** Begin Task material **
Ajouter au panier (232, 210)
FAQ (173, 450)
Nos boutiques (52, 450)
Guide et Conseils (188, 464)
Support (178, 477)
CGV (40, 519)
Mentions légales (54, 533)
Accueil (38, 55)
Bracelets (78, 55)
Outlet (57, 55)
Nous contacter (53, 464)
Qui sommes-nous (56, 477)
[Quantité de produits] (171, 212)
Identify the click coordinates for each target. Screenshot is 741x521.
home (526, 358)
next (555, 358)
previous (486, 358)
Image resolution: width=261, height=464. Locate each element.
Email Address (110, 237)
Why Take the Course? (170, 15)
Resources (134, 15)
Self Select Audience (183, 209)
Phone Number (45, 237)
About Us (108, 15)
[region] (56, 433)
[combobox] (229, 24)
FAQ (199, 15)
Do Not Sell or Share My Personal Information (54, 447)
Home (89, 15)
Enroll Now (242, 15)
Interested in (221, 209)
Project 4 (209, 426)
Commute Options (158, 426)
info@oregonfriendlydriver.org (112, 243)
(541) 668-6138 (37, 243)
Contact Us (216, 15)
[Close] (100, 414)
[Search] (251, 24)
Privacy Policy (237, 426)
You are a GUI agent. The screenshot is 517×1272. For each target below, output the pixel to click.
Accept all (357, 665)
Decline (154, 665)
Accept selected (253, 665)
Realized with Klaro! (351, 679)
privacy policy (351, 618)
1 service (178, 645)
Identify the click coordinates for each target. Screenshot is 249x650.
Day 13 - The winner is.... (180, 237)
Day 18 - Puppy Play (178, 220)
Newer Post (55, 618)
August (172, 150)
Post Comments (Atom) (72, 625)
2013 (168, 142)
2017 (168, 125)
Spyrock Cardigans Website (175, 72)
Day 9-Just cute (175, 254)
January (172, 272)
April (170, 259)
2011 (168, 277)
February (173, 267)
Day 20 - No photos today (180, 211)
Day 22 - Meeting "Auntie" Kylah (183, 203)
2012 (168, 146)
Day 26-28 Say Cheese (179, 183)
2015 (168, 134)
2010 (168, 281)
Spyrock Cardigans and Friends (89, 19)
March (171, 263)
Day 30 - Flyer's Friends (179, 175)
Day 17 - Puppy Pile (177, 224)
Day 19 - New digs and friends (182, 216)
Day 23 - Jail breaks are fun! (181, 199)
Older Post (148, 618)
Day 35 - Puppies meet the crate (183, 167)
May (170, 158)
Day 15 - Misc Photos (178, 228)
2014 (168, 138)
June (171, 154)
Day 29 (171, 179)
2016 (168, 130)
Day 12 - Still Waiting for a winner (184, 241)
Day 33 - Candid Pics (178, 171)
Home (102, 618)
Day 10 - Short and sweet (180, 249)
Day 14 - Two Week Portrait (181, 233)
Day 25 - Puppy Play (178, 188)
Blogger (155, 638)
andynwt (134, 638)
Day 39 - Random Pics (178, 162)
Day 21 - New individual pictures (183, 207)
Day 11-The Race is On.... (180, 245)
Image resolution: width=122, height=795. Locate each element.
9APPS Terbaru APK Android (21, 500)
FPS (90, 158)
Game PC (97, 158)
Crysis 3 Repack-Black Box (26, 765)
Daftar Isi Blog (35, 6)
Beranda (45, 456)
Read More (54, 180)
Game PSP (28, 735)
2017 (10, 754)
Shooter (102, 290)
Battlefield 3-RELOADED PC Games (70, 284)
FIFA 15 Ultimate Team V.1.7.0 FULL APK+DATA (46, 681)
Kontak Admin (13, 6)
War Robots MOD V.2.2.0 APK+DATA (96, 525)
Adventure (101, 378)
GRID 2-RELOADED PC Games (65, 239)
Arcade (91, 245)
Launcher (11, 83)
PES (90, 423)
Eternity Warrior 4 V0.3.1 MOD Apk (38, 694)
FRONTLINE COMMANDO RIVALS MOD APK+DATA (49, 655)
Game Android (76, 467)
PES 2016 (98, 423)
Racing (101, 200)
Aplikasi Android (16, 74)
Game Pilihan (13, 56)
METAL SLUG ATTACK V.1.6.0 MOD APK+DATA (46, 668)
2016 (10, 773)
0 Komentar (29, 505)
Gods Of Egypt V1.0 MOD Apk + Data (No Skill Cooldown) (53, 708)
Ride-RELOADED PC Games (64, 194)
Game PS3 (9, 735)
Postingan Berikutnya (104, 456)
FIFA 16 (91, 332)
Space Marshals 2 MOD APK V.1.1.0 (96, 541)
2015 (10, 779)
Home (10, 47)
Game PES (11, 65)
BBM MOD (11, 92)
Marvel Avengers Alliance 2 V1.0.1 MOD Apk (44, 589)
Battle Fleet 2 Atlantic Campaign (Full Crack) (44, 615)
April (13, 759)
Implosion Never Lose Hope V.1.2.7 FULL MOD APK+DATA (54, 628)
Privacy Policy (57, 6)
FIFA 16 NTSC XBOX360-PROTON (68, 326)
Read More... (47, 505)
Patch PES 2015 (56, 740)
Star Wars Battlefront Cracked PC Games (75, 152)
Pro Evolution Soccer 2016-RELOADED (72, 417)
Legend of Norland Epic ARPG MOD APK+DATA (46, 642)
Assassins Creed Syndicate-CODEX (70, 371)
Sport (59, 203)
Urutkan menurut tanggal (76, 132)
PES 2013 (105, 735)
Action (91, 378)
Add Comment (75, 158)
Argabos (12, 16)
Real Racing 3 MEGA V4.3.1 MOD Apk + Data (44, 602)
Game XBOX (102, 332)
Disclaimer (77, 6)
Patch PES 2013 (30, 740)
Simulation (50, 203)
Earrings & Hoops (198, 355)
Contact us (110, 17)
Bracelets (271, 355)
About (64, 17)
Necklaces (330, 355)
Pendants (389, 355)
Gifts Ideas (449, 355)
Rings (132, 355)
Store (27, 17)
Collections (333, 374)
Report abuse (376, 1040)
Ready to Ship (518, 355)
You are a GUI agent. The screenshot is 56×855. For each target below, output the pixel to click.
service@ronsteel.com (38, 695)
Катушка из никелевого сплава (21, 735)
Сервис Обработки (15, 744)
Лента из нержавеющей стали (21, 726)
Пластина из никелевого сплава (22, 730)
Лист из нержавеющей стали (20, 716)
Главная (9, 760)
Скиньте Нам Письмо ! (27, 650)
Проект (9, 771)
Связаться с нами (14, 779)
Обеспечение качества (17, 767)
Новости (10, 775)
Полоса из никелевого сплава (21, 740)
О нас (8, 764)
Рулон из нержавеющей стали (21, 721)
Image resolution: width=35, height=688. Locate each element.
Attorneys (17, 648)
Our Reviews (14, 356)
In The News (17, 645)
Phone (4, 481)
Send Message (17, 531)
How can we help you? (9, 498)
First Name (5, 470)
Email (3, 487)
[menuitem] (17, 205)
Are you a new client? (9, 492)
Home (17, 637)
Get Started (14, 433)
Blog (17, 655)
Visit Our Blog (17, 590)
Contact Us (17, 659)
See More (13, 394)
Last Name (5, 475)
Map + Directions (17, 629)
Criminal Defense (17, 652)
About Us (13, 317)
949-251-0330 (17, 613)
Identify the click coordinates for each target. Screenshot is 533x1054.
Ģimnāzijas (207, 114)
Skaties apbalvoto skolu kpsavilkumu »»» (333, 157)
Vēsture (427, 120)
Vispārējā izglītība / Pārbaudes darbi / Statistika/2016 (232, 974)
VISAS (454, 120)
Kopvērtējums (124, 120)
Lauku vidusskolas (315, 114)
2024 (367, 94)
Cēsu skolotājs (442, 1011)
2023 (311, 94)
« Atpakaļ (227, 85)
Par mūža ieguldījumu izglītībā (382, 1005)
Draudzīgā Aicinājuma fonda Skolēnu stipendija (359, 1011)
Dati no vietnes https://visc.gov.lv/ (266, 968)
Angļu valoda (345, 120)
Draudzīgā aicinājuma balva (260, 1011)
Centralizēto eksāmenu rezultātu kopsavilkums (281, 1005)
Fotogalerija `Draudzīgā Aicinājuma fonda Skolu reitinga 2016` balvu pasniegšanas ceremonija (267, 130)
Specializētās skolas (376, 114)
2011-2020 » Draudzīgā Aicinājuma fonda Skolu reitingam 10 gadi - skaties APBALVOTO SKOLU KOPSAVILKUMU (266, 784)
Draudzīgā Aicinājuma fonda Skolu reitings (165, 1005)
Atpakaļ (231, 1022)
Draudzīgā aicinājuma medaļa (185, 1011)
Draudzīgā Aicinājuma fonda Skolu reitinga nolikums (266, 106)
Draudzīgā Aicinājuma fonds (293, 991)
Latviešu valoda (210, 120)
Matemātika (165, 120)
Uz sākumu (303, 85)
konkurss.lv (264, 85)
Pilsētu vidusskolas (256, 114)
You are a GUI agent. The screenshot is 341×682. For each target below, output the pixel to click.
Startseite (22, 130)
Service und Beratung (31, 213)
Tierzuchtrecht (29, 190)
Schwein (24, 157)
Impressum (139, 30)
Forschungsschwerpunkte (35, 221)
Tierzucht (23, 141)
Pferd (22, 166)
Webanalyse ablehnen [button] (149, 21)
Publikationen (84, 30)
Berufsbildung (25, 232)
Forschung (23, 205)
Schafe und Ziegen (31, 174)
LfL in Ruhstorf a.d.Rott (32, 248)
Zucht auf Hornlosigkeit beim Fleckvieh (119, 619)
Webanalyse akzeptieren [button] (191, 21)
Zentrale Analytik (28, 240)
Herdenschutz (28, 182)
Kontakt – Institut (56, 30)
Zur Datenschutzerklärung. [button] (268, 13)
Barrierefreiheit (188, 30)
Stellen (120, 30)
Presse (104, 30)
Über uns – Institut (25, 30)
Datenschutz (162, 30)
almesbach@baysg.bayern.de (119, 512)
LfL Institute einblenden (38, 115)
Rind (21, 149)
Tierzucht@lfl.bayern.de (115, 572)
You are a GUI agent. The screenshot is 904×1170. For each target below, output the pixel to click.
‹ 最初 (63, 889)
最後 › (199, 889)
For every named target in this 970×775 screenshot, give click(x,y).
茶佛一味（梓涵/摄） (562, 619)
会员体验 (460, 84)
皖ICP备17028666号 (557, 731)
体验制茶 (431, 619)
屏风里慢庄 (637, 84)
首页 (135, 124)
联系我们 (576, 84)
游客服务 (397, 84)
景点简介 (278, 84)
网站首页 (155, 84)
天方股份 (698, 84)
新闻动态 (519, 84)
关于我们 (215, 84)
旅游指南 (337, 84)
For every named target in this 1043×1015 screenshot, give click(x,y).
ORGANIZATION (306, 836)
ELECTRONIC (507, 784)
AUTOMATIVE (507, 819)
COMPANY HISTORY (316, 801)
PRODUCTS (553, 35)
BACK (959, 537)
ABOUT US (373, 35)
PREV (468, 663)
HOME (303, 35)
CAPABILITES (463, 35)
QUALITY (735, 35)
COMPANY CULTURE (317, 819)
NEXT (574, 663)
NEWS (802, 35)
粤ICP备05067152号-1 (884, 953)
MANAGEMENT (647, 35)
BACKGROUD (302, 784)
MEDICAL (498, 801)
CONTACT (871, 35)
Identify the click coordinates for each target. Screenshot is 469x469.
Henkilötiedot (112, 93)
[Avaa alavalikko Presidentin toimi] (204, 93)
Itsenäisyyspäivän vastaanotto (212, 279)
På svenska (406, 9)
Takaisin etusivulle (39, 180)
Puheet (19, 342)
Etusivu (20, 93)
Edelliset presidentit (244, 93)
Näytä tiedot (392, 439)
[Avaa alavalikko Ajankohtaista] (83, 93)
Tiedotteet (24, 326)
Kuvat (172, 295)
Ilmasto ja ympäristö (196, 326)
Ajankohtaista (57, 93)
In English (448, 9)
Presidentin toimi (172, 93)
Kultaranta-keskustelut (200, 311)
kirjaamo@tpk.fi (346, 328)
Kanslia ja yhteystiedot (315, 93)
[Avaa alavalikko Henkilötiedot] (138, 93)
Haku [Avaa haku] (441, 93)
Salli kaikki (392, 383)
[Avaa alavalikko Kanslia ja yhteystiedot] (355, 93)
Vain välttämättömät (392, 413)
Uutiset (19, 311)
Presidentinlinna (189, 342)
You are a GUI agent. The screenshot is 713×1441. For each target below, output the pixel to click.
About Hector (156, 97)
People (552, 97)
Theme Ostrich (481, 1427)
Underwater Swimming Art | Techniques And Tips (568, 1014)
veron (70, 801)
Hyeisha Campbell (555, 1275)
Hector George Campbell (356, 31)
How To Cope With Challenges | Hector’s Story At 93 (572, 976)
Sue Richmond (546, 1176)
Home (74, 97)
** End Task material **
_The request_.
Gather every row above that contains the string "Hector", and copy each one in full.

_Exercise solution_.
About Hector (156, 97)
Hector George Campbell (356, 31)
How To Cope With Challenges | Hector’s Story At 93 (572, 976)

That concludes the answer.